The glasses felt comfortable enough, and the 3D effect added nice depth to some camera angles. It convincingly rendered the space on stage for details like the various microphones’ placement in front of the musicians and the guitarist’s proximity to the equipment rack behind him. Also, clarity became enhanced in certain aspects, such as how much one of the guitarists’ shirt collars extended from his skin, the drummer’s hands moving behind his hanging chimes, and the mass of electrical outlets and wires on the floor between guitarists.
In some respects, the “cleanness” of the image is an aspect of 3D that has been a detriment for me. On every demo I’ve seen, implementing the effect adds a “glassy,” almost fake look to the image, and particularly on real-world content it can feel like an “effect” rather than a natural viewing element — though we do look at life in 3D, when it comes to movies and TV our eyes have been trained to calculate the depth of those 2D images.
Overall, though, that’s a minor personal preference, and one that I managed to overlook relative to my overall enjoyment of this immersive home 3D experience. Also, the 3D viewing of Goldberg underscored my impression of the XV-Z17000’s attention to detail and black-level performance, on items like the percussionist’s Jimi Hendrix T-shirt, the wonderful wood grain of the upright bass, and the black brush drumsticks and piano keys.
For an animated film, Despicable Me delivers reference-quality video in 2D, the version I viewed for a few scenes before switching to 3D (easily done on the movie’s menu). Watching this movie in crystal-clear 3D on a big projection screen is what really sold me on the technology. The XV-Z17000 delivered an experience that to me epitomized what home theater is all about.

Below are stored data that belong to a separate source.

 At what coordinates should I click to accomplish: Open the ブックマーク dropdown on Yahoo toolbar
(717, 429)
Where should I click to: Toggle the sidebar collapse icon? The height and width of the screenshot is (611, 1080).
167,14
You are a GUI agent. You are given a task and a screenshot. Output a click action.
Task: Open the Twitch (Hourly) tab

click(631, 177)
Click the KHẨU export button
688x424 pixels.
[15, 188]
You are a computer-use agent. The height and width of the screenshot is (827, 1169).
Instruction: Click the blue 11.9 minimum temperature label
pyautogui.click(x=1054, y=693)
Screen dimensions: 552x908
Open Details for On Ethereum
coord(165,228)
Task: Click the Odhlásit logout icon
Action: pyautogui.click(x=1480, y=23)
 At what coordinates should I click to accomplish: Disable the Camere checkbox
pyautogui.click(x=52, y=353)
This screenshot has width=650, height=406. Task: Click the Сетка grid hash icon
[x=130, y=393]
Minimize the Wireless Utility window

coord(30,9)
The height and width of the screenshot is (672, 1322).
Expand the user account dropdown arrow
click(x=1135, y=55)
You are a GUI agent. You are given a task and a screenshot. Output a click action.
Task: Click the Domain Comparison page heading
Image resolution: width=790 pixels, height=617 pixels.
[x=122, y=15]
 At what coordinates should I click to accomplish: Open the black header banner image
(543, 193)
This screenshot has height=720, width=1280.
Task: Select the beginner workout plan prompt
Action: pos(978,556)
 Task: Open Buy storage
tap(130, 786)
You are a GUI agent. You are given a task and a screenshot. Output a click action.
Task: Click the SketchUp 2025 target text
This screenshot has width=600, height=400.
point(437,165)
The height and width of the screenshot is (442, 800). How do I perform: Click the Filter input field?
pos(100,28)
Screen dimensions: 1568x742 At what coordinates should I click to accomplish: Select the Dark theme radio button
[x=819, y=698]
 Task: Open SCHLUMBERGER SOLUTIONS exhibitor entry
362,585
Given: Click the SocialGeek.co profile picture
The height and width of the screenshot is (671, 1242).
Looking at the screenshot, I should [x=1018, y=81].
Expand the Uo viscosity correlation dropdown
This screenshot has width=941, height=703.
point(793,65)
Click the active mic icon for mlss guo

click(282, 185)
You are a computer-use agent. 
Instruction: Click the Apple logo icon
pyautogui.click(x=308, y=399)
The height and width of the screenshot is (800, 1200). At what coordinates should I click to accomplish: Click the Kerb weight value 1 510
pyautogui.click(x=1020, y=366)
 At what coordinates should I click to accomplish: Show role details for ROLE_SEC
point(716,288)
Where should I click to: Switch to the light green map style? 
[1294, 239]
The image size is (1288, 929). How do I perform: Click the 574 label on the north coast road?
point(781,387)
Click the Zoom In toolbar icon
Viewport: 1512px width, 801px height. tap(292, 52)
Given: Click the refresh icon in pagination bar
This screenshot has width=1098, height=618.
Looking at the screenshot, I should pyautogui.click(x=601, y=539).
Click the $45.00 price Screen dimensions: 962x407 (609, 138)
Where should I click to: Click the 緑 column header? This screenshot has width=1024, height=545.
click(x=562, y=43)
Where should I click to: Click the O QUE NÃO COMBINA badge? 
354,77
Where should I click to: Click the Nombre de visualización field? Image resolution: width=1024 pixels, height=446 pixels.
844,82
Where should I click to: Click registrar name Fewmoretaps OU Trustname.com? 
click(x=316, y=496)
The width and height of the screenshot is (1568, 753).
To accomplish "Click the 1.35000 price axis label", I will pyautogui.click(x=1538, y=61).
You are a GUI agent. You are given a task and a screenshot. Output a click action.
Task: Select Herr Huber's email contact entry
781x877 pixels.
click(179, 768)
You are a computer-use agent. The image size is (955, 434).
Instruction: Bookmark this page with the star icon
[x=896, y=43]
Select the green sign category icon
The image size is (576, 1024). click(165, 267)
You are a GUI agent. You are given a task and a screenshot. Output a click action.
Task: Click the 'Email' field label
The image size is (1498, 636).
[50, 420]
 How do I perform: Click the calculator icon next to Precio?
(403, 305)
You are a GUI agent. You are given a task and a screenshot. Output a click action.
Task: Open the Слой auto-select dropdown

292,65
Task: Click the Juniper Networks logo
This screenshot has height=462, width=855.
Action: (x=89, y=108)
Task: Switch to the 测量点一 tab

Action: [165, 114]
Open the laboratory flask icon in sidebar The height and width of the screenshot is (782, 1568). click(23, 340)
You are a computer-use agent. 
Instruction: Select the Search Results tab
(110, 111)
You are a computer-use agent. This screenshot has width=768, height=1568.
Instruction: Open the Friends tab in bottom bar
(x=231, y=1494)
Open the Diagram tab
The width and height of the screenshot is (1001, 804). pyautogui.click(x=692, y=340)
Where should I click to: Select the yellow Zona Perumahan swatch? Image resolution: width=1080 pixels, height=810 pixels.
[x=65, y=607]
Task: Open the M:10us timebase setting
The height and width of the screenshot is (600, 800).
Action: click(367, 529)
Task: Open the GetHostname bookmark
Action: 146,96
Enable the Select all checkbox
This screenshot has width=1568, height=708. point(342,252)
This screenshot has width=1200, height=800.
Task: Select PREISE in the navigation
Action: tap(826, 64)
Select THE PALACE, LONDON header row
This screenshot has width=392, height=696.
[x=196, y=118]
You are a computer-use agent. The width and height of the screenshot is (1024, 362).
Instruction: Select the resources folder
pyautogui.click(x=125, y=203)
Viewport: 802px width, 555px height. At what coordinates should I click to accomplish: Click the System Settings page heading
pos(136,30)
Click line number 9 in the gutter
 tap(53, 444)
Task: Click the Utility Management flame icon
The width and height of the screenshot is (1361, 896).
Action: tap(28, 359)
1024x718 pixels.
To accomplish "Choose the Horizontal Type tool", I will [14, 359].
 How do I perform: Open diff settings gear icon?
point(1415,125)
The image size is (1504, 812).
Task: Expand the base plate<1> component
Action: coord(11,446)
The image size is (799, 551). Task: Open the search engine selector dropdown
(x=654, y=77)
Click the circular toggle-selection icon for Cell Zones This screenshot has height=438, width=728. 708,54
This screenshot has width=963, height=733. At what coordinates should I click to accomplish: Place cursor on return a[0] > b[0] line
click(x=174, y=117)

The 3D image’s colors, punch and depth were dramatic, exemplified by the scene in which Gru, the main character, orders his tiny, yellow minion creatures to assemble and they start jumping and whirling about while metal objects stir against the factory backdrop. But even a simple scene in which Gru walks down the street, with a water fountain, trees and buildings behind him, demonstrated the rich layering created by the projector.
Also, viewers will appreciate the 3D menu that includes an adjustment for 3D image depth — if the perceived 3D is too strong for your eyes and feels like you are straining, you can ease the effect by dropping the depth a few notches.
While I try to enter a review without preconceived opinions, I couldn’t help it when it came to 3D. Demos at tradeshows involving all types of TVs and projectors had never truly overwhelmed me, and I was not expecting to be as impressed as I was with the Sharp system.
And don’t worry about the glasses detracting from your comfort — my 4-year-old daughter sat with me and wore them through all 95 minutes of Despicable Me without complaint.
I still don’t look at 3D as an everyday viewing option, but I think as long as the screen size is adequate and the display technology does it justice, the “wow factor” potential is there. Components like Sharp’s XV-Z17000 could be your ticket to making family movie nights special.